Additionally, both extracts obtained in the selected conditions showed the highest antioxidant activity in the DPPH•, ABTS•+, ORAC, and XO in vitro tests. In addition, all tested extracts were shown to inhibit lipoxygenase and xanthine oxidase. The highest LOX inhibitory potential was exhibited by the water extracts and the 50% ethanol extract at 180 °C. The extracts showed different modes of enzyme inhibition. Only the 50% ethanol extract at 60 °C showed a competitive mode of LOX inhibition. This may be related to the large amount of tiliroside in this extract. Additionally, low correlations with the content of phenolic compounds and LOX inhibition ability of the extracts were observed. This may mean that, in addition to phenolic compounds, other molecules contribute to anti-inflammatory activities. The highest XO inhibitory potential was shown by the 80% ethanol extract at 180 °C. In this case, the high content of quercetin had a considerable effect on the enzyme activity.

The present research is the first report on the detailed phenolic profile in modern green ASE extracts from A. lanata herb.

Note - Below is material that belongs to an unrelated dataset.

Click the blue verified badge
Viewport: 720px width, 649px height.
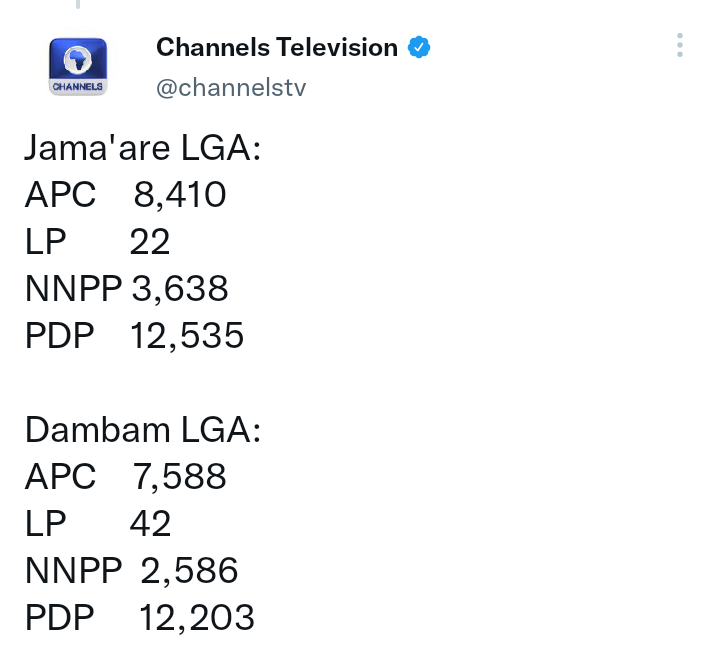click(x=419, y=47)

The LC-ESI-MS/MS-MRM analysis revealed the presence of 10 phenolic acids and 11 flavonoids. It was observed that the AL extracts contained large amounts of flavonoids (mainly tiliroside in extracts obtained at lower temperatures and quercetin in extracts obtained at higher temperatures). It is worth noting that our study is the first report on the high content of tiliroside in AL herb. Since tiliroside is known for its high anti-inflammatory activity, its presence in AL extracts is desirable from a practical point of view, taking into account their potential use in cosmetic preparations and pharmaceuticals. Moreover, constituents (p-hydroxybenzoic, caffeic, p-coumaric, protocatechuic acids, tiliroside, and quercetin) that may be involved in the high ability to inhibit enzymes and act as radical scavengers were indicated.

This phytochemical and pharmacological data may be of great importance for the effective use of AL as a source of phenolic compounds for potential commercial applications.

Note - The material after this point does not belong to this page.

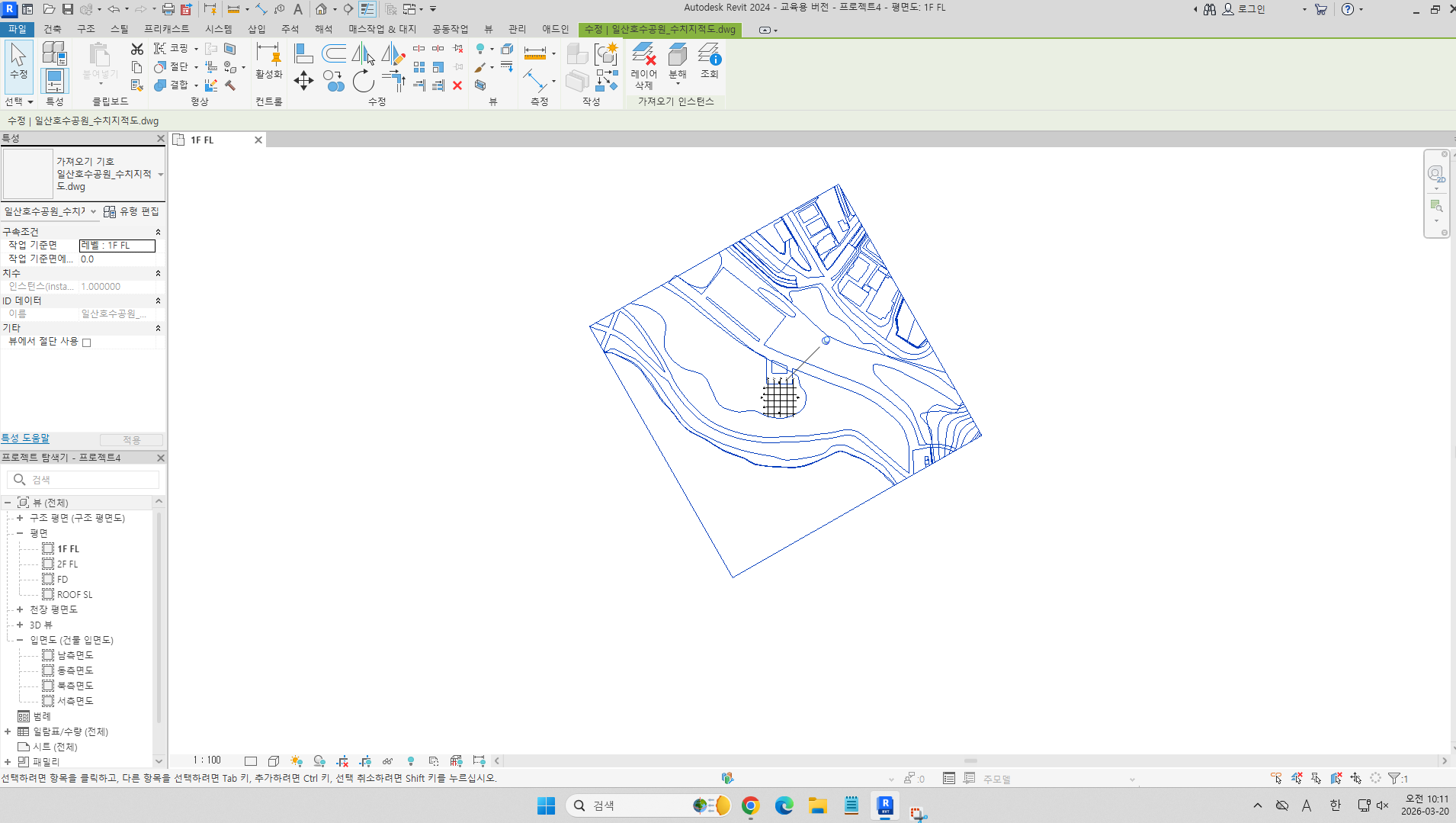Open the 주석 ribbon tab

The results of the present study clearly reveal the antioxidant and anti-inflammatory activity of A. lanata (L.) Juss. Due to the determined rich polyphenolic composition and biological properties, especially the high antiradical, antioxidant, and anti-inflammatory activity of the selected ASE extracts from A. lanata (L.) Juss. herb, the plant and its extracts have a pro-health effect.

Our study also expanded the knowledge about the anti-ageing potential of AL herb. Additionally, the results showed that the ASE extracts have promising anti-photoageing potential, especially anti-tyrosinase, anti-elastase, anti-collagenase, and anti-hyaluronidase activities, and proved the impact of AL polyphenols (especially tiliroside and quercetin) on the activity of these enzymes. Further, more detailed investigations are, however, needed to confirm these findings before the application of AL in the production of cosmetics.